Figure 2. Hypermethylation of Lxn promoter CpG sites in leukemic cell lines.

(A) CpG-enriched region in Lxn promoter. Sequence from 1500 base pairs upstream regulatory region to the first three exons was analyzed for CpG-enriched sites (top). A CpG island with 252 base pairs (bp_s) length was identified. The transcription starting site is indicated. Each filled circle represents a CpG dinucleotide, and there are 15. (B) Bisulfite sequencing for Lxn promoter CpG island methylation analysis in leukemic cell lines. Files are each of the 15 CpGs and ranks are replicate clones sequenced for each CpG (n = 3).

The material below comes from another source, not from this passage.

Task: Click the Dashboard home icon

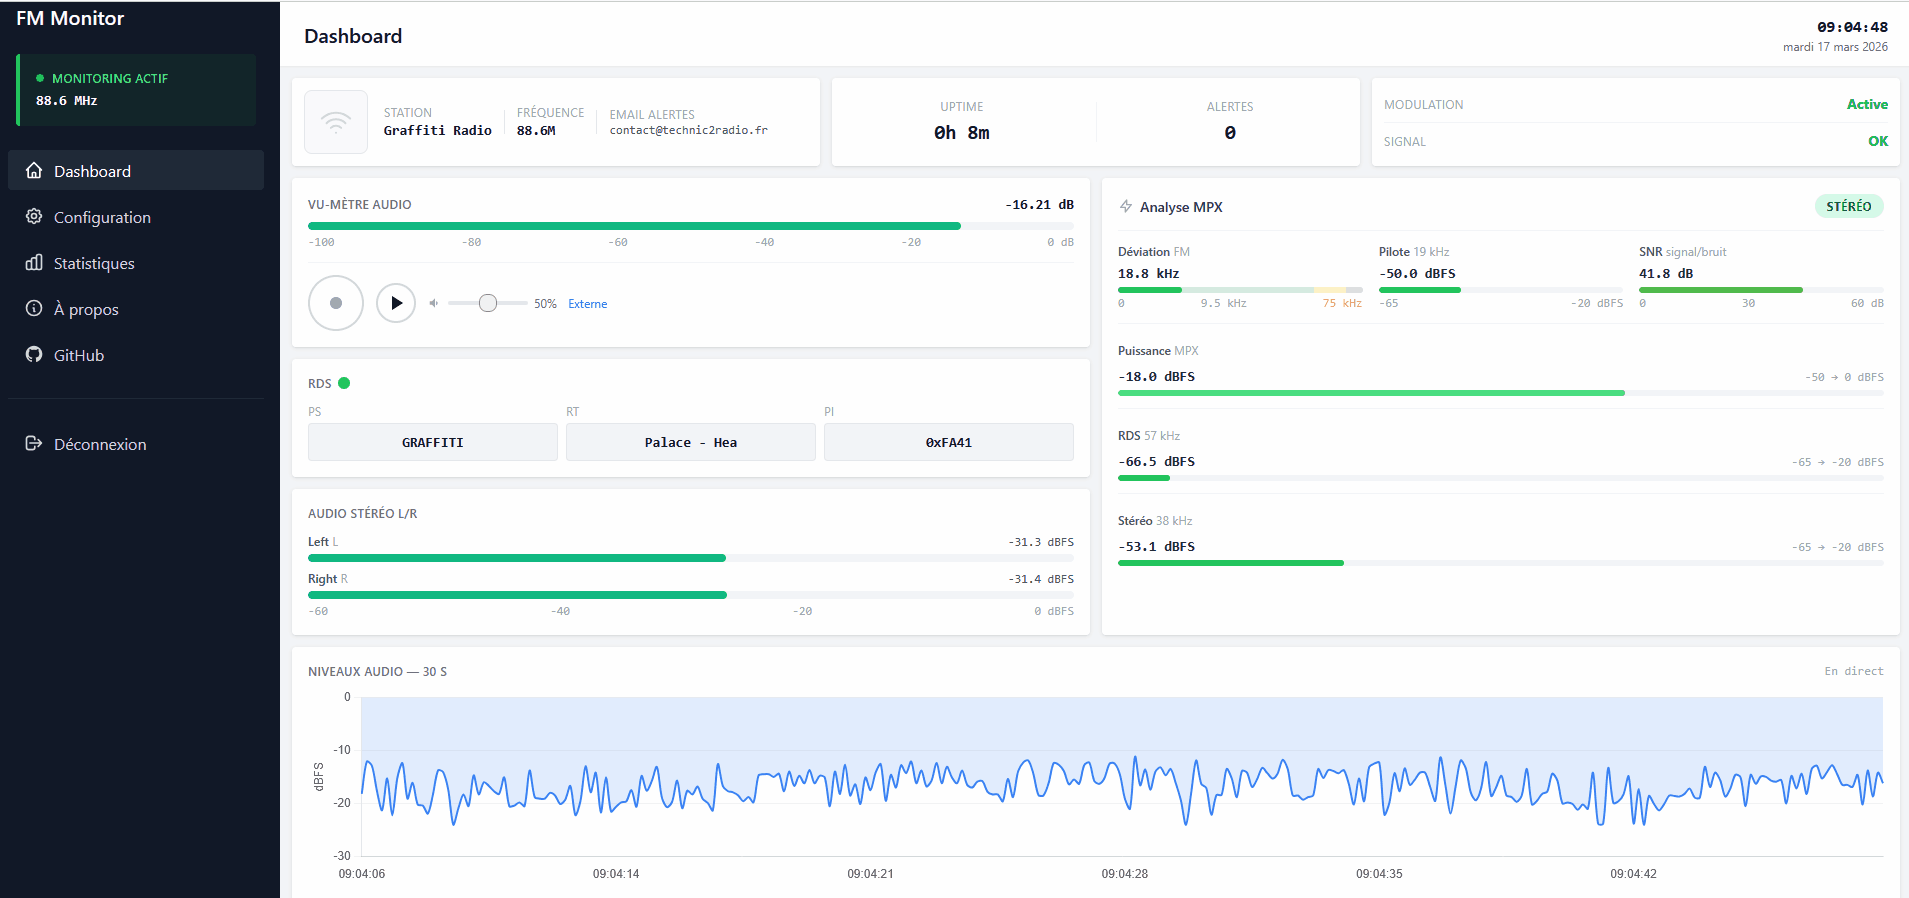Action: 34,171
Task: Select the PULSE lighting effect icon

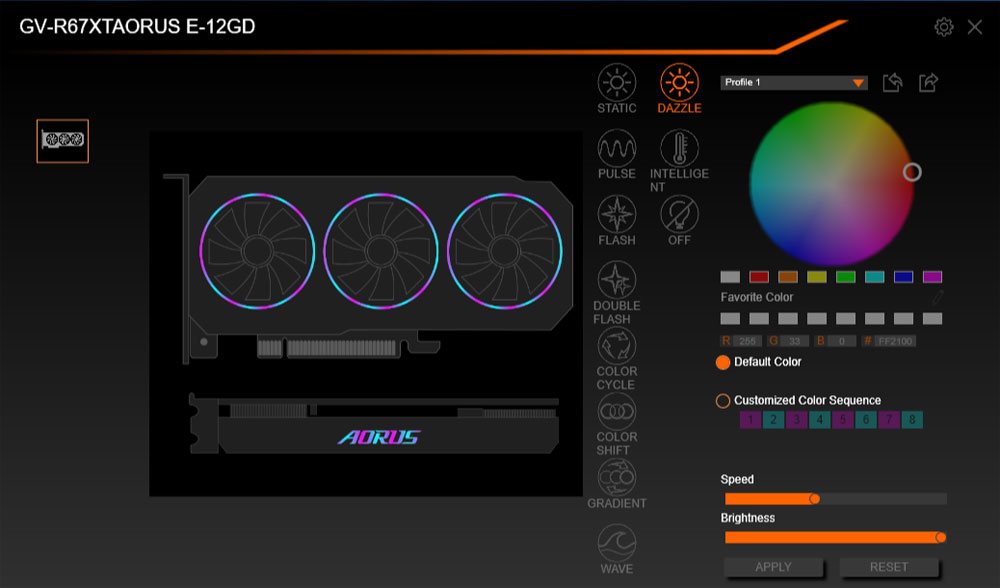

Open circles indicate unmethylated CpG (n = 3) dinucleotides. Filled circles indicate methylated CpG dinucleotides. The methylation content was quantified by dividing the number of methylated CpGs with total numbers of analyzed CpGs. (C) Restoration or up-regulation of Lxn expression by 5-aza-2′-deoxycytidine. Lxn mRNA was measured by quantitative real-time PCR in leukemic and lymphoma cell lines exposed with or without 2 uM 5-aza-2′-deoxycytidine for 4 days. Expression levels were normalized to endogenous control, Gapdh. Results shown are mean± SD of 12 replicates from 3 independent experiments.